--- Selected passage Enclosed Below ---

Consultants – and changes afoot!

A recent article in a London paper stated that the NHS in London “splashes out £114M on advisers”. Here, they helpfully explained, 'advisers' meant ‘management consultants’. As a management consultant myself I should be saying, Good! But I am not. Andrew Lansley, the Health Secretary, is staggered by the bill and wants to reduce it by at least 45% over the next four years.

I am reminded of the worst client I ever acquired some ten years or so ago. This was a huge family-owned food production company that had just been purchased by Venture capital; they asked me to go in to do some training work on developing middle managers’ capabilities. Sounds great! I wasn’t expecting the hero’s welcome awaiting me on my first visit in.

We are so pleased to see you,” they said.

I said, “Fantastic, but I don’t usually get such an enthusiastic initial welcome."

You don’t understand,” they said. “We’ve never had training before.”

Jeez!” I said.

And then one almost surreptitiously whispered, “Except of course when we do it in threes”.

I’m sorry,” I said, “I don’t follow you.”

--- End of Enclosed Selected passage ---

Continue the piece about management consultants from the point where it stops, picking up after its final sentence.

--- Provided information Enclosed Below ---

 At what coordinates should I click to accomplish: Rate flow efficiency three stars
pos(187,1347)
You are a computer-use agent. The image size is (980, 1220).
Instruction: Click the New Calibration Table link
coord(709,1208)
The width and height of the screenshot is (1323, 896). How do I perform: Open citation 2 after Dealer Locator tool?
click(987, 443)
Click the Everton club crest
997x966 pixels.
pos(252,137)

--- End of Enclosed Provided information ---

The answer:
Well, we’re not allowed to do training – or we weren’t until the buy-out. It was an offence punishable by instant dismissal. So we had to do it in threes.”

I must have looked more bewildered still. “I don’t get it – if you weren’t allowed to do it, then why were you doing it and doing it in threes? What’s does doing it in threes mean?”

We had to have training; we couldn’t function without it, but it was sack-able. So we had one person train another, and the third person had to keep a lookout down the corridor in case the MD was patrolling. That way we could stop in time and pretend we were doing something else.”

B—y heck,” I said. The full horror of the regime dawning on me, and then the critical question: “But why? Why would any MD not want training for staff?” I guess I was innocent in those days!

Because he reckons he pays us to do the job.”

Yes?”

Well, if he recruits and pays us to do the job, why do we need training to do it? If we can’t do the job, then he wouldn’t employ us. If we can’t do the job we’re expected to leave or be sacked.”

I see,” I said, incredulously.

And ain’t that it, bizarrely? Of course, this was an extreme situation. But let’s return to our London NHS. If the senior executives were being paid £50-60-70-80K pa to do their jobs, then buying in specialist expertise might seem warranted, but when you are on 3 or 4 or even 5 times these salaries, why do you need ‘experts’? Aren’t you being paid enough to be an ‘expert’ yourself? What are we paying these hospital chiefs for, exactly?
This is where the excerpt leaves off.